→ **Exercise**
Send back the entries exactly as they were given.

Stored records
-.-.-

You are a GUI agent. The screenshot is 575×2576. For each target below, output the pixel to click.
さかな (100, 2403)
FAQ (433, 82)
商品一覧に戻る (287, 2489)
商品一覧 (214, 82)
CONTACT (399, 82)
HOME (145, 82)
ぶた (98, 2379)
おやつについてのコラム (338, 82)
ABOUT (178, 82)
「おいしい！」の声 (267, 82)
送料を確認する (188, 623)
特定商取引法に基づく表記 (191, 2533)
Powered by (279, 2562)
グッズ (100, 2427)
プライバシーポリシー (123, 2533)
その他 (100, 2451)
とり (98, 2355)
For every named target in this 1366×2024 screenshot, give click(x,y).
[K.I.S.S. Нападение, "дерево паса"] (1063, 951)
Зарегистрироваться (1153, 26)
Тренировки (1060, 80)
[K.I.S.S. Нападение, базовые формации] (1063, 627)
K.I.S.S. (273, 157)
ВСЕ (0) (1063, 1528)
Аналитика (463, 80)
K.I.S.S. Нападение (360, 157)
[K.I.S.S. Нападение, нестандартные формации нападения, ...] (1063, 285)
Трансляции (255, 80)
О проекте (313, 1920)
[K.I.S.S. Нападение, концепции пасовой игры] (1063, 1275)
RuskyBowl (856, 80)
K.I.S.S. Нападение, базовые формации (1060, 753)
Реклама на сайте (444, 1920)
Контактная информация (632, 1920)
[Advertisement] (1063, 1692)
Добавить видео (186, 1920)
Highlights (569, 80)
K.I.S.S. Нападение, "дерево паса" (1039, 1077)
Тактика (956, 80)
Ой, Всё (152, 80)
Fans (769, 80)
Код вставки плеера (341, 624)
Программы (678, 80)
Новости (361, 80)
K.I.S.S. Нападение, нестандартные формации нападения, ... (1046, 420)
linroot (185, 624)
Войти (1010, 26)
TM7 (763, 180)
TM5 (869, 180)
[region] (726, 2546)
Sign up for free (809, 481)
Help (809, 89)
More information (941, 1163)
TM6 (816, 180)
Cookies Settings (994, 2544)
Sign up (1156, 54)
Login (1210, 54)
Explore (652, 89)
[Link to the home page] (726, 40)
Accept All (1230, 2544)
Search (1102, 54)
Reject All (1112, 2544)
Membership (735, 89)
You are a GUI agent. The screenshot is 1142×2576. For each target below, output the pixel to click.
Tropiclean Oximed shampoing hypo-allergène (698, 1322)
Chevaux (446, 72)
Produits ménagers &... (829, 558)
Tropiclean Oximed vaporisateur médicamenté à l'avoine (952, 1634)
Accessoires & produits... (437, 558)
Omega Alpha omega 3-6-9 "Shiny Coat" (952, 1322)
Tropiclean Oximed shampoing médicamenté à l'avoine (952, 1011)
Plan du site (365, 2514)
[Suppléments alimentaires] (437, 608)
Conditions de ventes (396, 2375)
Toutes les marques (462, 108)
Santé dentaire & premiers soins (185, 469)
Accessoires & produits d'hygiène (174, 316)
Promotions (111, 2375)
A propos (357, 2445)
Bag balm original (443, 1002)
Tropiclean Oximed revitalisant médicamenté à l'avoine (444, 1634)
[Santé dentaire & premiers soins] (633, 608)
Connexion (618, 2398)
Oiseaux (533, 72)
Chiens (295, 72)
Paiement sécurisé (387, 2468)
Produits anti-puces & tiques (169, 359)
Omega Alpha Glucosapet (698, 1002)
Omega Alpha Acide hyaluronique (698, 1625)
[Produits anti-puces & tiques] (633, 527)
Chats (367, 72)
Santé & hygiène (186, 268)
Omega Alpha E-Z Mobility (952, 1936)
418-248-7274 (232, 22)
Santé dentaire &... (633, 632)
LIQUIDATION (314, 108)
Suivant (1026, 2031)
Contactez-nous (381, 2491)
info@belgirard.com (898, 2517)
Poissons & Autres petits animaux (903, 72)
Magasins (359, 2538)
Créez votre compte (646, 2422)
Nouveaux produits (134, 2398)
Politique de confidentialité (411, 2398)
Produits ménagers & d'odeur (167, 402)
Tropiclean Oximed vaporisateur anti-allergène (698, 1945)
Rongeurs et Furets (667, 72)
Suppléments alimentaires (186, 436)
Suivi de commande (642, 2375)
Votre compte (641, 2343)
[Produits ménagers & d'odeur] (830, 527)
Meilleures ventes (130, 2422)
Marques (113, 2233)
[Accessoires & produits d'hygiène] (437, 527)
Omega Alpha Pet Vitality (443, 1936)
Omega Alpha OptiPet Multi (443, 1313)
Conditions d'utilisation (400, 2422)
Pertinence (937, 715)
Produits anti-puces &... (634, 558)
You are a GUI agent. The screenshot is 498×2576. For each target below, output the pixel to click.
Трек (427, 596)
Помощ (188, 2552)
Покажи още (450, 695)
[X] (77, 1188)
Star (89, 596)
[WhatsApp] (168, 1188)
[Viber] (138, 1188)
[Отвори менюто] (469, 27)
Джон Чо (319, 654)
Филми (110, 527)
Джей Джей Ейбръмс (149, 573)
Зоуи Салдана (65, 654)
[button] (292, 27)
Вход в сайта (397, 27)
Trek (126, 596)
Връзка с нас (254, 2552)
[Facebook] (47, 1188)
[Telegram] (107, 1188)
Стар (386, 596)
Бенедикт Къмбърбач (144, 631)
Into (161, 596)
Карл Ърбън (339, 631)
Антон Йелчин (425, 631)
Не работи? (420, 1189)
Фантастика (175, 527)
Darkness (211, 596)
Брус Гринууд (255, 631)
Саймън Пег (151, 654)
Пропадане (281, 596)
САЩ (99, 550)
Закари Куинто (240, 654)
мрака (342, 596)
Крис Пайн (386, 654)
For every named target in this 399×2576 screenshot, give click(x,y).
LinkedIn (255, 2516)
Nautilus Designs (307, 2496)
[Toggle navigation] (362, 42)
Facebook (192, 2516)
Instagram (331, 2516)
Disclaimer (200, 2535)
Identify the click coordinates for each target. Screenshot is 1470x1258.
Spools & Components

-.-.-

→ **Solution for this exercise**
You are a GUI agent. The screenshot is 575×2576. For each target below, output the pixel to click.
さかな (100, 2403)
FAQ (433, 82)
商品一覧に戻る (287, 2489)
商品一覧 (214, 82)
CONTACT (399, 82)
HOME (145, 82)
ぶた (98, 2379)
おやつについてのコラム (338, 82)
ABOUT (178, 82)
「おいしい！」の声 (267, 82)
送料を確認する (188, 623)
特定商取引法に基づく表記 (191, 2533)
Powered by (279, 2562)
グッズ (100, 2427)
プライバシーポリシー (123, 2533)
その他 (100, 2451)
とり (98, 2355)
For every named target in this 1366×2024 screenshot, give click(x,y).
[K.I.S.S. Нападение, "дерево паса"] (1063, 951)
Зарегистрироваться (1153, 26)
Тренировки (1060, 80)
[K.I.S.S. Нападение, базовые формации] (1063, 627)
K.I.S.S. (273, 157)
ВСЕ (0) (1063, 1528)
Аналитика (463, 80)
K.I.S.S. Нападение (360, 157)
[K.I.S.S. Нападение, нестандартные формации нападения, ...] (1063, 285)
Трансляции (255, 80)
О проекте (313, 1920)
[K.I.S.S. Нападение, концепции пасовой игры] (1063, 1275)
RuskyBowl (856, 80)
K.I.S.S. Нападение, базовые формации (1060, 753)
Реклама на сайте (444, 1920)
Контактная информация (632, 1920)
[Advertisement] (1063, 1692)
Добавить видео (186, 1920)
Highlights (569, 80)
K.I.S.S. Нападение, "дерево паса" (1039, 1077)
Тактика (956, 80)
Ой, Всё (152, 80)
Fans (769, 80)
Код вставки плеера (341, 624)
Программы (678, 80)
Новости (361, 80)
K.I.S.S. Нападение, нестандартные формации нападения, ... (1046, 420)
linroot (185, 624)
Войти (1010, 26)
TM7 (763, 180)
TM5 (869, 180)
[region] (726, 2546)
Sign up for free (809, 481)
Help (809, 89)
More information (941, 1163)
TM6 (816, 180)
Cookies Settings (994, 2544)
Sign up (1156, 54)
Login (1210, 54)
Explore (652, 89)
[Link to the home page] (726, 40)
Accept All (1230, 2544)
Search (1102, 54)
Reject All (1112, 2544)
Membership (735, 89)
You are a GUI agent. The screenshot is 1142×2576. For each target below, output the pixel to click.
Tropiclean Oximed shampoing hypo-allergène (698, 1322)
Chevaux (446, 72)
Produits ménagers &... (829, 558)
Tropiclean Oximed vaporisateur médicamenté à l'avoine (952, 1634)
Accessoires & produits... (437, 558)
Omega Alpha omega 3-6-9 "Shiny Coat" (952, 1322)
Tropiclean Oximed shampoing médicamenté à l'avoine (952, 1011)
Plan du site (365, 2514)
[Suppléments alimentaires] (437, 608)
Conditions de ventes (396, 2375)
Toutes les marques (462, 108)
Santé dentaire & premiers soins (185, 469)
Accessoires & produits d'hygiène (174, 316)
Promotions (111, 2375)
A propos (357, 2445)
Bag balm original (443, 1002)
Tropiclean Oximed revitalisant médicamenté à l'avoine (444, 1634)
[Santé dentaire & premiers soins] (633, 608)
Connexion (618, 2398)
Oiseaux (533, 72)
Chiens (295, 72)
Paiement sécurisé (387, 2468)
Produits anti-puces & tiques (169, 359)
Omega Alpha Glucosapet (698, 1002)
Omega Alpha Acide hyaluronique (698, 1625)
[Produits anti-puces & tiques] (633, 527)
Chats (367, 72)
Santé & hygiène (186, 268)
Omega Alpha E-Z Mobility (952, 1936)
418-248-7274 (232, 22)
Santé dentaire &... (633, 632)
LIQUIDATION (314, 108)
Suivant (1026, 2031)
Contactez-nous (381, 2491)
info@belgirard.com (898, 2517)
Poissons & Autres petits animaux (903, 72)
Magasins (359, 2538)
Créez votre compte (646, 2422)
Nouveaux produits (134, 2398)
Politique de confidentialité (411, 2398)
Produits ménagers & d'odeur (167, 402)
Tropiclean Oximed vaporisateur anti-allergène (698, 1945)
Rongeurs et Furets (667, 72)
Suppléments alimentaires (186, 436)
Suivi de commande (642, 2375)
Votre compte (641, 2343)
[Produits ménagers & d'odeur] (830, 527)
Meilleures ventes (130, 2422)
Marques (113, 2233)
[Accessoires & produits d'hygiène] (437, 527)
Omega Alpha Pet Vitality (443, 1936)
Omega Alpha OptiPet Multi (443, 1313)
Conditions d'utilisation (400, 2422)
Pertinence (937, 715)
Produits anti-puces &... (634, 558)
You are a GUI agent. The screenshot is 498×2576. For each target below, output the pixel to click.
Трек (427, 596)
Помощ (188, 2552)
Покажи още (450, 695)
[X] (77, 1188)
Star (89, 596)
[WhatsApp] (168, 1188)
[Viber] (138, 1188)
[Отвори менюто] (469, 27)
Джон Чо (319, 654)
Филми (110, 527)
Джей Джей Ейбръмс (149, 573)
Зоуи Салдана (65, 654)
[button] (292, 27)
Вход в сайта (397, 27)
Trek (126, 596)
Връзка с нас (254, 2552)
[Facebook] (47, 1188)
[Telegram] (107, 1188)
Стар (386, 596)
Бенедикт Къмбърбач (144, 631)
Into (161, 596)
Карл Ърбън (339, 631)
Антон Йелчин (425, 631)
Не работи? (420, 1189)
Фантастика (175, 527)
Darkness (211, 596)
Брус Гринууд (255, 631)
Саймън Пег (151, 654)
Пропадане (281, 596)
САЩ (99, 550)
Закари Куинто (240, 654)
мрака (342, 596)
Крис Пайн (386, 654)
For every named target in this 399×2576 screenshot, give click(x,y).
LinkedIn (255, 2516)
Nautilus Designs (307, 2496)
[Toggle navigation] (362, 42)
Facebook (192, 2516)
Instagram (331, 2516)
Disclaimer (200, 2535)
Identify the click coordinates for each target. Screenshot is 1470x1258.
Spools & Components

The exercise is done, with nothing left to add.